Downing Street criticized “people trying to interfere in our democracy” and said Nowak’s family had “said they do not want his death to be used to create further division.” British Prime Minister Keir Starmer’s office also condemned Vance’s remarks, CBS News reported.
President Donald Trump has also criticized European immigration policy. The BBC reported that Trump told the United Nations last year that European countries were “going to hell” because of “uncontrolled migration.” Starmer responded that the president’s remarks were “not right,” while acknowledging the “challenge” of tackling illegal migration, particularly small-boat crossings of the English Channel.
Sea arrivals into mainland Europe peaked in 2015, when the United Nations said more than 1 million people crossed the Mediterranean. Between April 2025 and March 2026, there were a combined 169,341 sea arrivals to the UK, Greece, Italy, Spain and Cyprus, with crossings to the UK accounting for about 23% of the total. From Jan. 1 to June 3, 2026, 9,142 people crossed the English Channel by small boat to the UK from France, down 38% from the same period the previous year.

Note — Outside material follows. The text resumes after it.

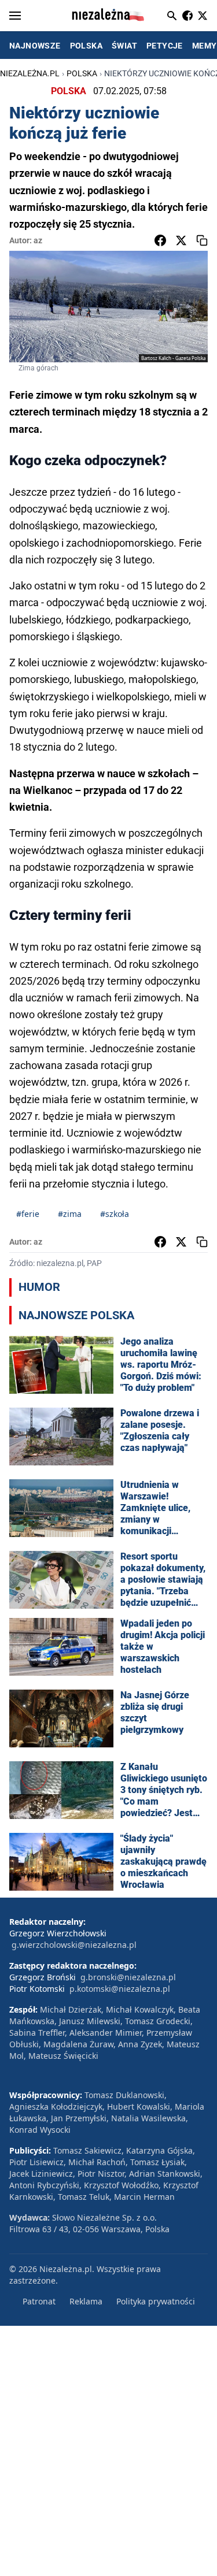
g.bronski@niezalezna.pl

In December, the Trump administration’s National Security Strategy warned that Europe could become “unrecognizable” within 20 years and cited the “prospect of civilizational erasure.” Domestically, the administration has made anti-immigration policy a central part of its agenda, with Immigration and Customs Enforcement agents making thousands of arrests since January 2025, according to the BBC.